=== Section Start ===

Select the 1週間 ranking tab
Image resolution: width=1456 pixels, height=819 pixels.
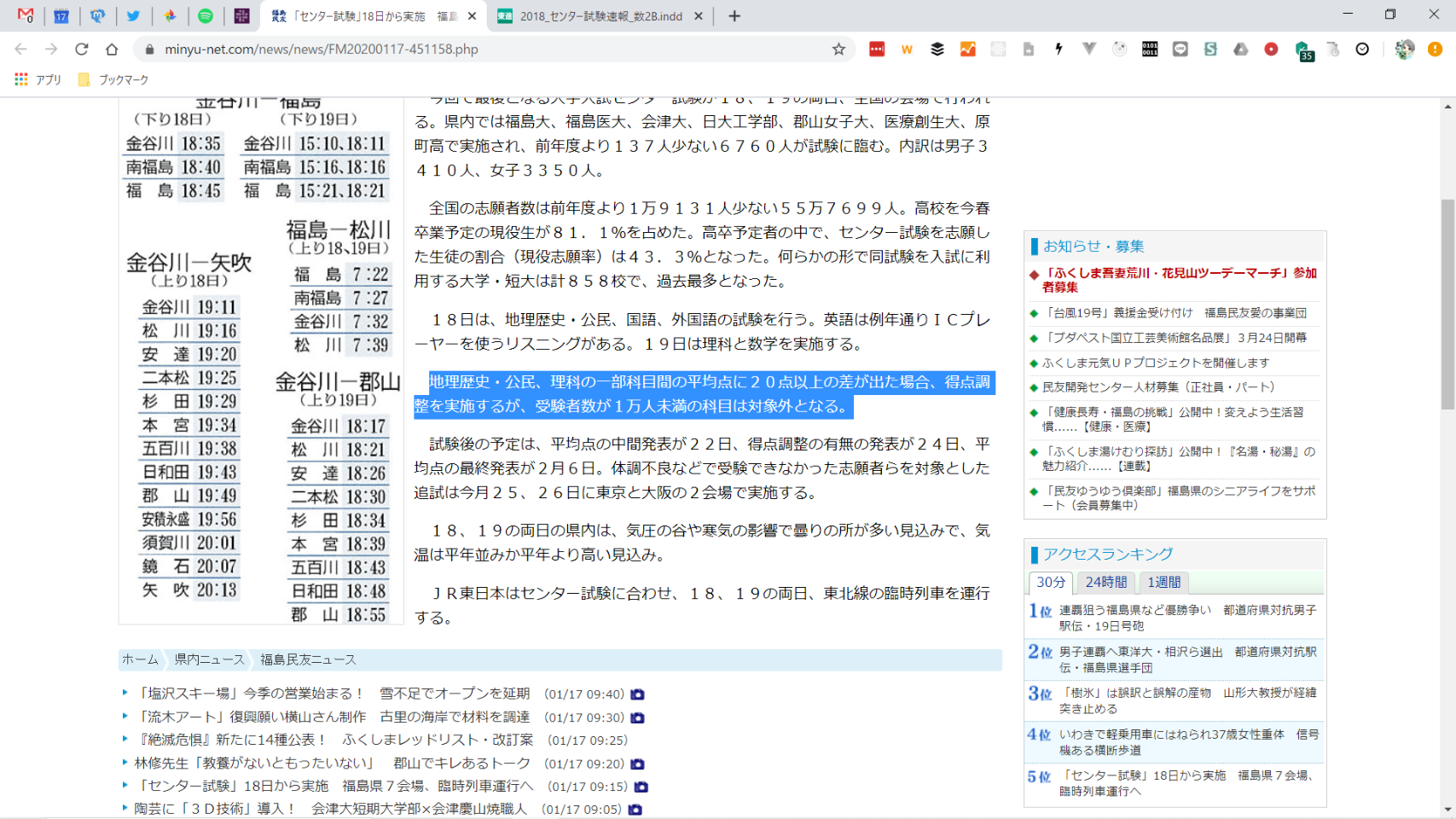coord(1163,583)
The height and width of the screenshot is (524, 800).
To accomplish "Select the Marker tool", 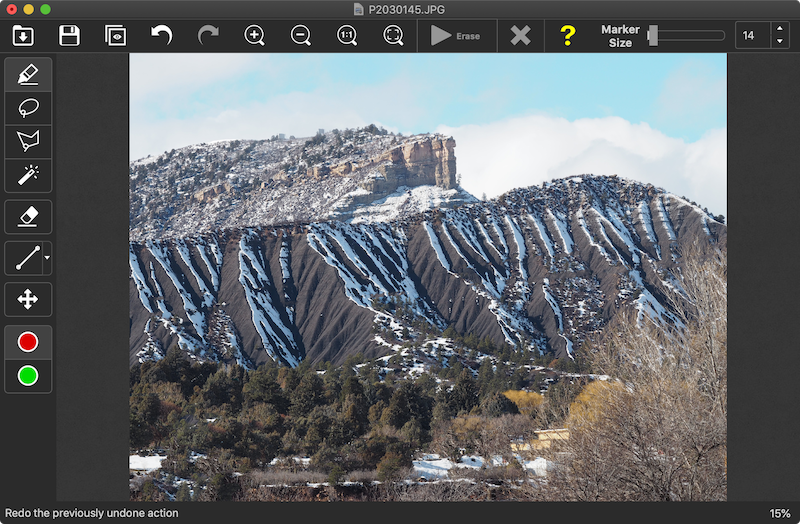I will click(28, 74).
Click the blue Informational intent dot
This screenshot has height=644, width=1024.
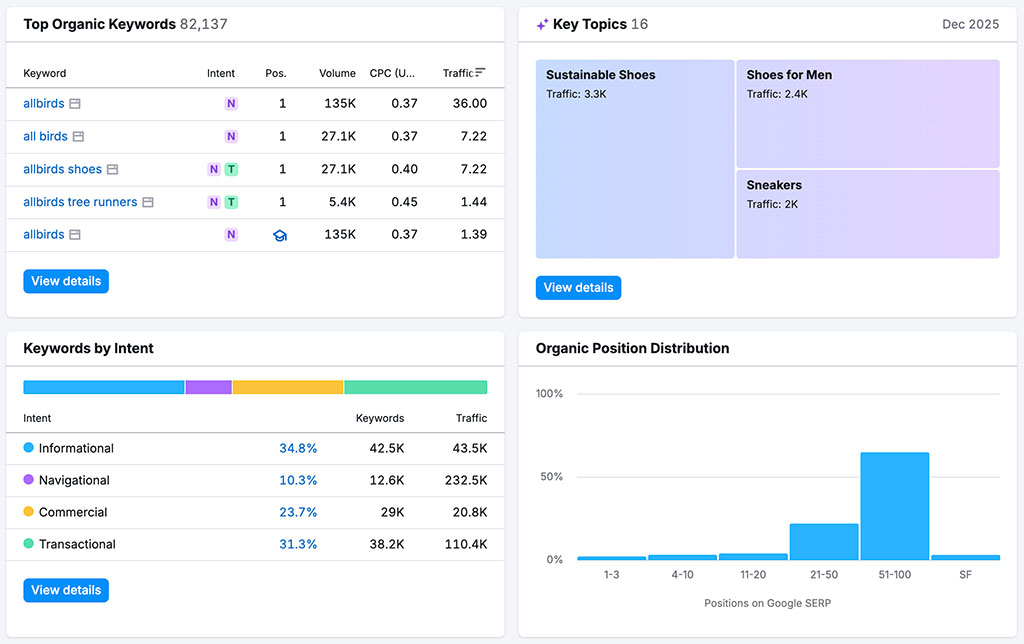[30, 448]
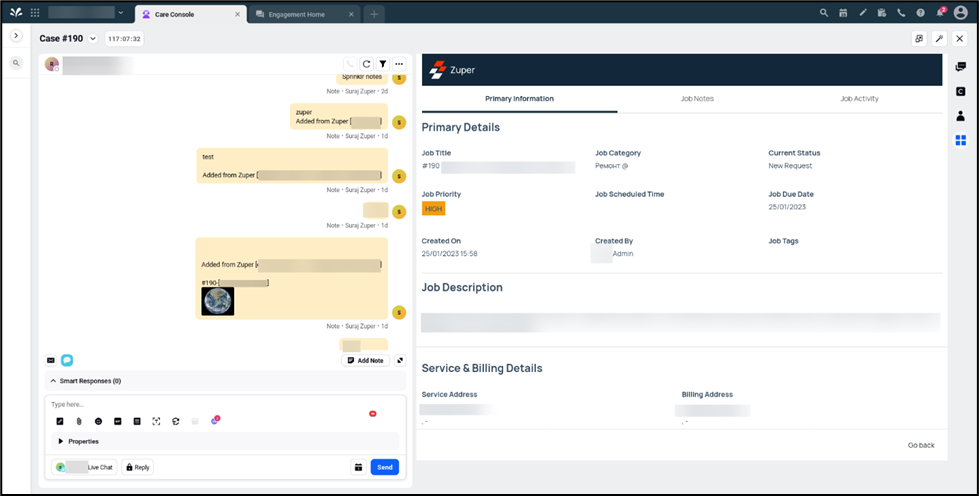Image resolution: width=979 pixels, height=496 pixels.
Task: Refresh the conversation with the reload icon
Action: point(367,64)
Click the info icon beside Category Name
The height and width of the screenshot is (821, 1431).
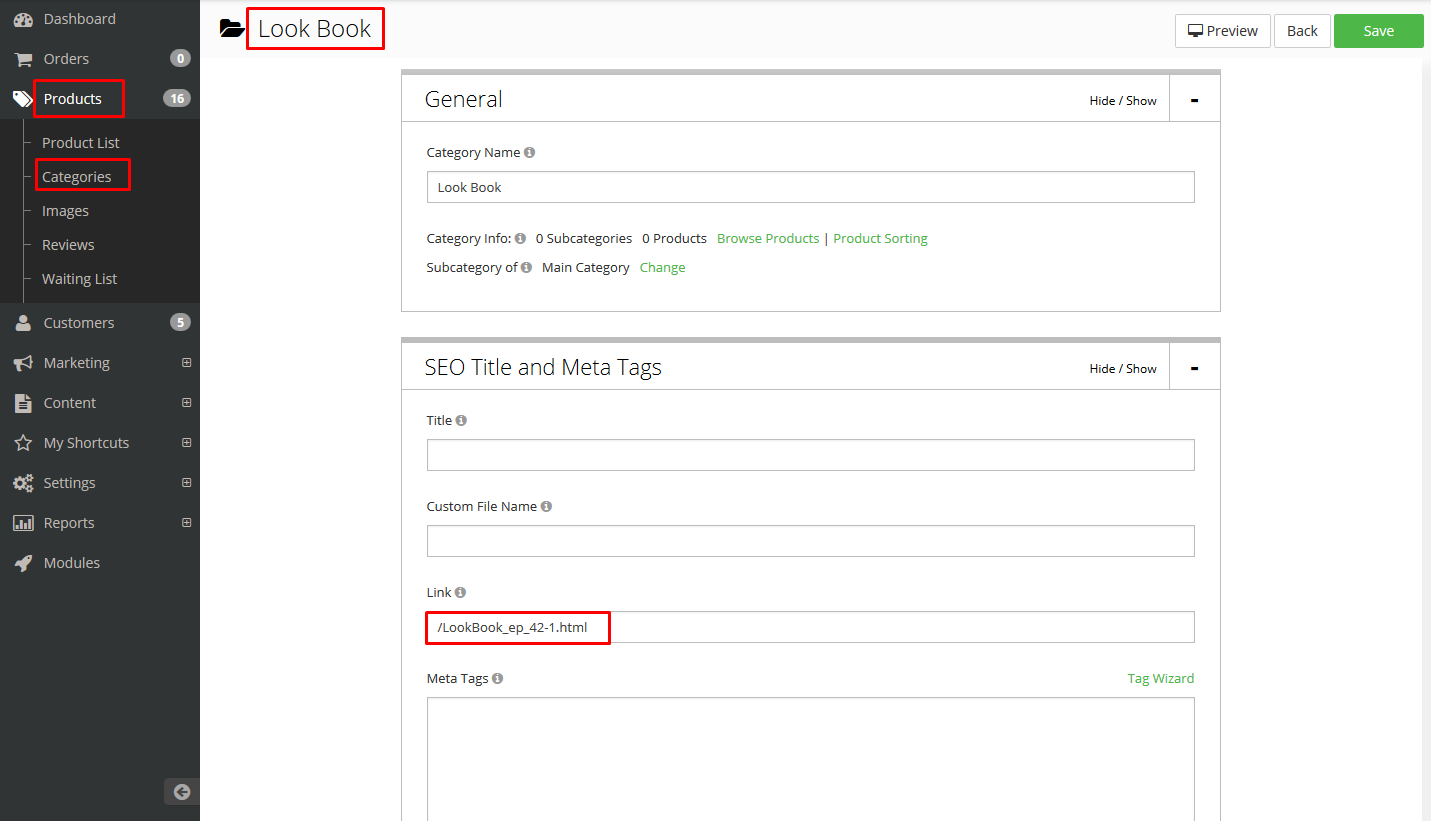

=== Section End ===

#### Your task:
Set down again, exactly, every line above from the one with "Click the blue Informational intent dot" down to the one with "Click the info icon beside Category Name", both ends included. No pictures, and nothing else.

#### The answer:
Click the blue Informational intent dot
This screenshot has height=644, width=1024.
[30, 448]
Image resolution: width=979 pixels, height=496 pixels.
Task: Refresh the conversation with the reload icon
Action: point(367,64)
Click the info icon beside Category Name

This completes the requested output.